# Congratulations, CFU507, on 2,000 Posts!



## AngelEyes

Congratulations, cfu!
​
You're sweet and kind all the time, and you make my visits here fun when I run into you.

 
I'm sure you laugh at me when I write to you just to see if you're still safe in your part of the world. You've taught me a lot about how lucky I am to be an American.

 
Here's to 2,000 more of your wonderful posts.


*AngelEyes*​


----------



## ewie

Oh yes, congratulations from me too, CFU


----------



## Chaska Ñawi

And from me - it's a pleasure to read  your posts!


----------



## cfu507

Many thanks to all of you! I feel very lucky that I've came across this forum; I've learned so much (what a shame, but I admit it ), but especially because I met wonderful people in this forum, and some of them are you. I haven't been here for a long time and it's a pleasure to see you again.
Thank you for your congratulations, and most of all, for everything you have done for me (not only in this forum).​


----------



## Trisia

I missed this! 

Congratulations, Miss Piggy.  Always nice to see your posts in the EO. 

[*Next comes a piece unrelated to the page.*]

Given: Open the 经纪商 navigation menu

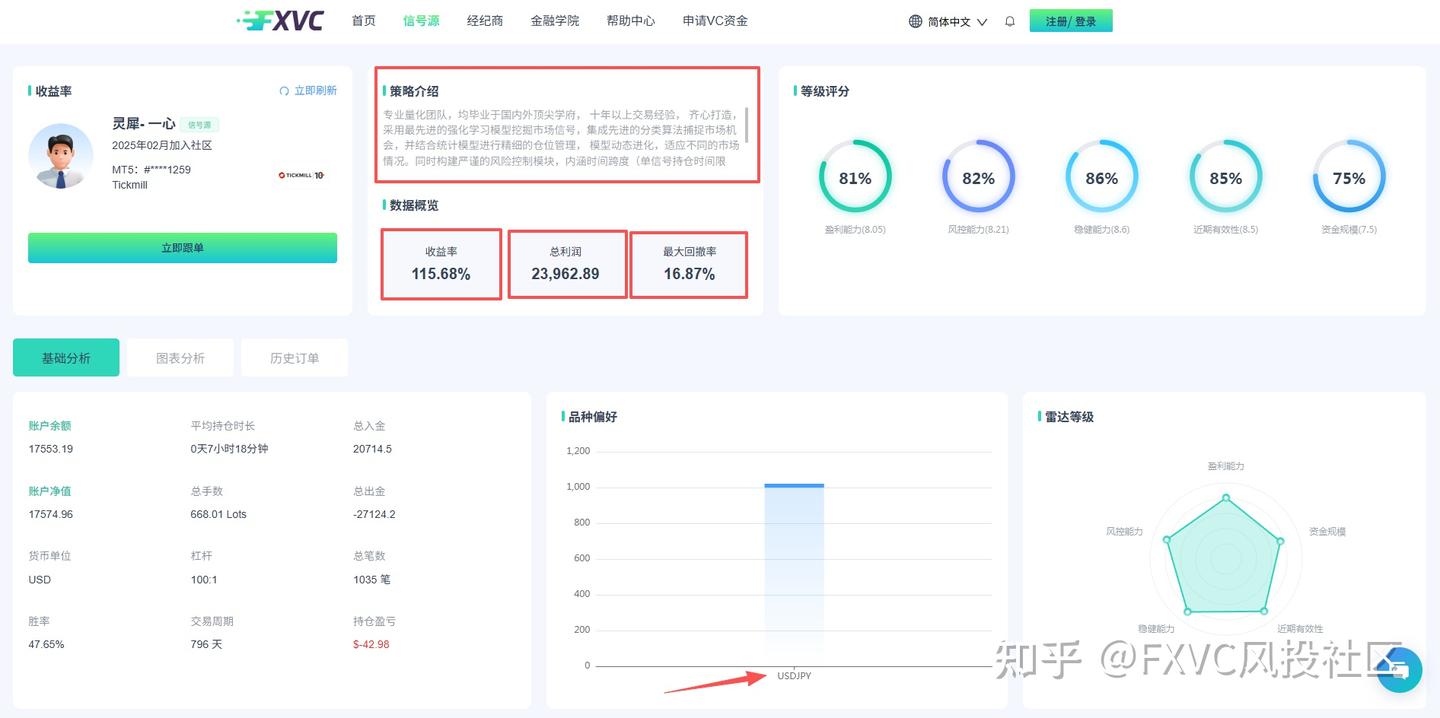Looking at the screenshot, I should pyautogui.click(x=485, y=20).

I hope you are safe and well.

Blessings and hugs,
Trisia


----------



## Flaminius

Ani tamid nehene be chevratekh, dawqa' be forum `ivri, CFU!

mazel tov, we-`ad me'a `eśrim alafim reshumot.  

Best of bests,
Flam


----------



## bibliolept

Congratulations and best wishes!


----------



## amikama

מזל טוב לרגל ההודעה האלפיים! 

וגם אני מאחל לך עד מאה ועשרים אלף הודעות!


----------



## cfu507

Thank you very much!!!


----------